▸ **PASSAGE TO READ**
────────
I doubt that AI could have come up with the critical perspectives on human-AI interaction described earlier, looking at anthropomorphizing through an affect lens and considering gendered AI as “scaffolding” in dehumanizing customer service. This required our human efforts and collaboration where we worked together through endless discussions. We dealt with disputes and found ways to make up.
I have learned to remain open to collaborating with scholars as well as practitioners with different insights into AI. There is no way I can learn on my own or only with like-minded people. This has led me to think that we as organization and management scholars should keep our arguments open-ended. Precise descriptions and theorizing on AI technologies may be redundant when read a few years later. We should leave room for our readers’ imagination when we try to say something worthwhile about the moving target. This is important as human-AI interaction takes place in conditions of technological hype. This hype—and AI performances by experts—led me to consider AI as magic. The lure of magic is palpable when AI is becoming ubiquitous, and magic offers a way to understand human-AI interaction and its context.
AI as magic
I began to refer to magic early on in my learning diary notes. My point of entry was Arthur C. Clarke’s (1984) well-known dictum that any sufficiently advanced technology is indistinguishable from magic. I continued to read about magic and learned that technologies have a special relationship with magical thinking (Obadia, 2022). I learned that technologies are likened to magic because of the unrealistic expectations society sets for them (Stivers, 2001) and because magic helps us “address the fundamentally indeterminate condition of human existence” (Larsson and Viktorelius, 2024: 189). I dug deeper into how and why technologies and AI are associated with magic. Eventually magic became a lens through which I could make sense of my learning about AI and human-AI interaction.
────────
▸ **CHALLENGE**
Can you write out the passage on human-AI interaction from "I doubt that" up to and including "to make up.", swapping "endless discussions" for "long debates"? You won't need the entries that come next.
────────
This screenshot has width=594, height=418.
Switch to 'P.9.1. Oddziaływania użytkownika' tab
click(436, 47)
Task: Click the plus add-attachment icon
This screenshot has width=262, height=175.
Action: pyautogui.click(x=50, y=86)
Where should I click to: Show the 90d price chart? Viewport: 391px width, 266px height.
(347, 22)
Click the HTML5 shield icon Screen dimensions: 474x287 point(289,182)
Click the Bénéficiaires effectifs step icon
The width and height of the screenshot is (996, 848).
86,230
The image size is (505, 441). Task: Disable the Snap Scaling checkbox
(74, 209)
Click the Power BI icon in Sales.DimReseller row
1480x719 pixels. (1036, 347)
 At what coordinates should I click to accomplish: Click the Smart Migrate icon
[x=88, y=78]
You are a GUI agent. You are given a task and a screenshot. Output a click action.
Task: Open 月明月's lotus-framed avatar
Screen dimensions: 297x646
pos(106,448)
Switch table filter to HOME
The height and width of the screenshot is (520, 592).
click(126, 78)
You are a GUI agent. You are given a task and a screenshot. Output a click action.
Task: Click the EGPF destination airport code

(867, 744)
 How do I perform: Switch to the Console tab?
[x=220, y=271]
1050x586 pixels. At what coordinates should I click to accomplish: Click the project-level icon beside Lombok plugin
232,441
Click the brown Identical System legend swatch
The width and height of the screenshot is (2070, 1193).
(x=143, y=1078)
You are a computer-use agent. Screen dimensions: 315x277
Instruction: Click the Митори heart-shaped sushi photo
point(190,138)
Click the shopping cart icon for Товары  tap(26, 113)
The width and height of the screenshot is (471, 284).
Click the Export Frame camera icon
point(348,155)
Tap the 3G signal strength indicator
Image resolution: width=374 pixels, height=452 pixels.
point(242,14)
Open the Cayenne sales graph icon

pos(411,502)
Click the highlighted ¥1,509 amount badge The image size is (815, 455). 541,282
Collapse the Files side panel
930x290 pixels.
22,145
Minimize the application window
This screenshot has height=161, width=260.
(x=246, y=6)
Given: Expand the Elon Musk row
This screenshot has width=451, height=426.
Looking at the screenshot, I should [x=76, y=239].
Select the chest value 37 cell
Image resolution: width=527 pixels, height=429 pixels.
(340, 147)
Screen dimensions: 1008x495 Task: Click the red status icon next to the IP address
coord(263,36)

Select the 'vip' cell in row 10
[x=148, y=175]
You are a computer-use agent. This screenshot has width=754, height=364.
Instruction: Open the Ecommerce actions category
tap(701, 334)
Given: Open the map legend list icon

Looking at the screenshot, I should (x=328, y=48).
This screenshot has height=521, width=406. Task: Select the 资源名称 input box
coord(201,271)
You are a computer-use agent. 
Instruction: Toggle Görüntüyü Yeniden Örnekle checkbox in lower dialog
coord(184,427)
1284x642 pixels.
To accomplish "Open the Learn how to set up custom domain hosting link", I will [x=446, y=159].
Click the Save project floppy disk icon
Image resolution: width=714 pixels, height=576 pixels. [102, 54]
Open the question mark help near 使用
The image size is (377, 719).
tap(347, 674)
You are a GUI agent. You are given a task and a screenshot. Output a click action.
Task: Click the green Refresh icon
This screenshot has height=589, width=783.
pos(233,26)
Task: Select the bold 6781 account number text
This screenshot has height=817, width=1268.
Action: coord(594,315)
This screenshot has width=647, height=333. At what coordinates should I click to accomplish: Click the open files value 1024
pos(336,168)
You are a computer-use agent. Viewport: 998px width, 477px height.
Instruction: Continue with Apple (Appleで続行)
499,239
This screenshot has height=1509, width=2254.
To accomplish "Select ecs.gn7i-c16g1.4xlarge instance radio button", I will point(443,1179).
────────
▸ **REPLY TO THE EXERCISE**
I doubt that AI could have come up with the critical perspectives on human-AI interaction described earlier, looking at anthropomorphizing through an affect lens and considering gendered AI as “scaffolding” in dehumanizing customer service. This required our human efforts and collaboration where we worked together through long debates. We dealt with disputes and found ways to make up.